Entscheidungsstichwort (Thema)
Vorlage zur Vorabentscheidung. Landwirtschaft. Gemeinsame Agrarpolitik (GAP). Europäischer Landwirtschaftsfonds für die Entwicklung des ländlichen Raums (ELER). Sachliche Anwendbarkeit. Zeitliche Anwendbarkeit. Niederlassungsbeihilfe für Junglandwirte. Zuschussfähigkeit. Voraussetzungen für die Gewährung. Regelung eines Mitgliedstaats, wonach die landwirtschaftliche Tätigkeit ununterbrochen als Haupterwerbstätigkeit und als Einzelunternehmer ausgeübt werden muss. Zusätzliche Förderbedingungen. Förderkriterium. Verpflichtung
Normenkette
Verordnung (EG) Nr. 1698/2005 Art. 22, 71; Verordnung (EU) Nr. 1306/2013 Art. 63; VO (EU) Nr. 640/2014 Art. 35
Beteiligte
Tenor
1.Art. 22 Abs. 1 und Art. 71 Abs. 3 der Verordnung (EG) Nr. 1698/2005 des Rates vom 20. September 2005 über die Förderung der Entwicklung des ländlichen Raums durch den Europäischen Landwirtschaftsfonds für die Entwicklung des ländlichen Raums (ELER)
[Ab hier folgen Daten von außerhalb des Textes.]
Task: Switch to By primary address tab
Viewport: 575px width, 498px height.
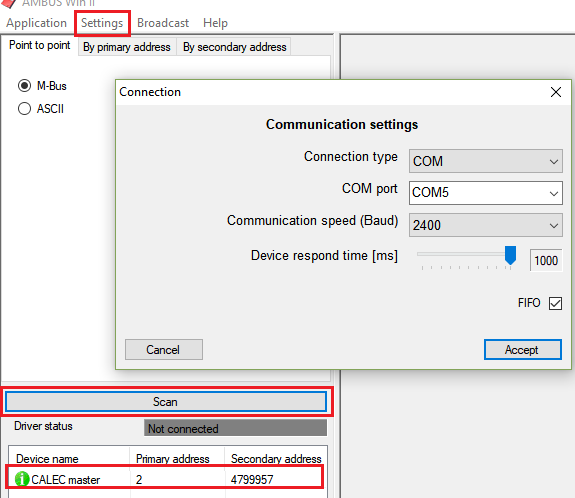Action: tap(127, 47)
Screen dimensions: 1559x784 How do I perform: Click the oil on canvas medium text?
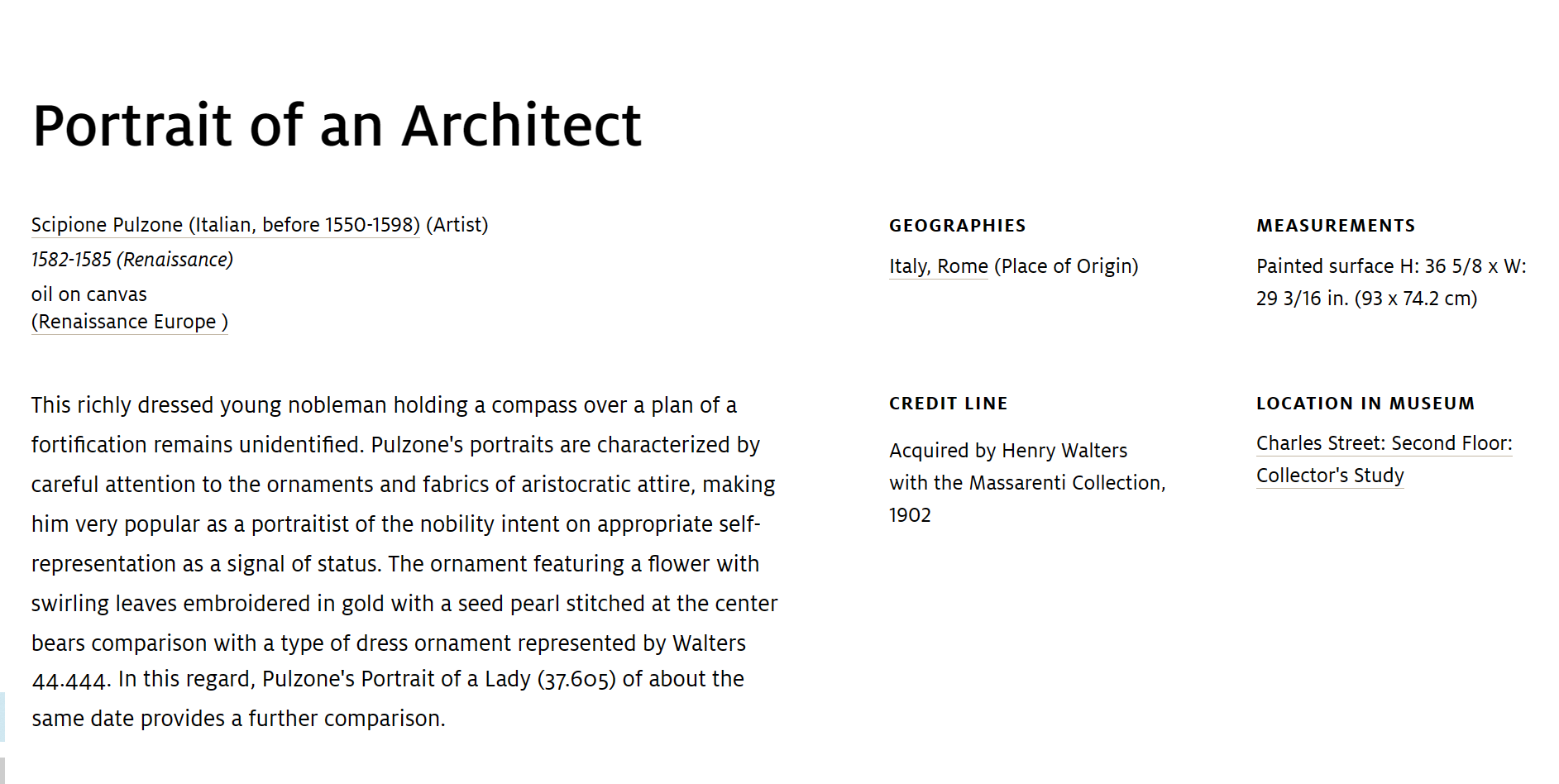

sind dahin auszulegen, dass
sie es einem Mitgliedstaat gestatten, für die Förderfähigkeit einer Niederlassungsbeihilfe für Junglandwirte die Bedingung aufzustellen, dass der Begünstigte der Beihilfe die landwirtschaftliche Tätigkeit vom Zeitpunkt der Einreichung des Antrags auf Zahlung von 90 % des Beihilfebetrags bis zum Ende des Betriebszeitraums als Haupterwerbstätigkeit ausübt.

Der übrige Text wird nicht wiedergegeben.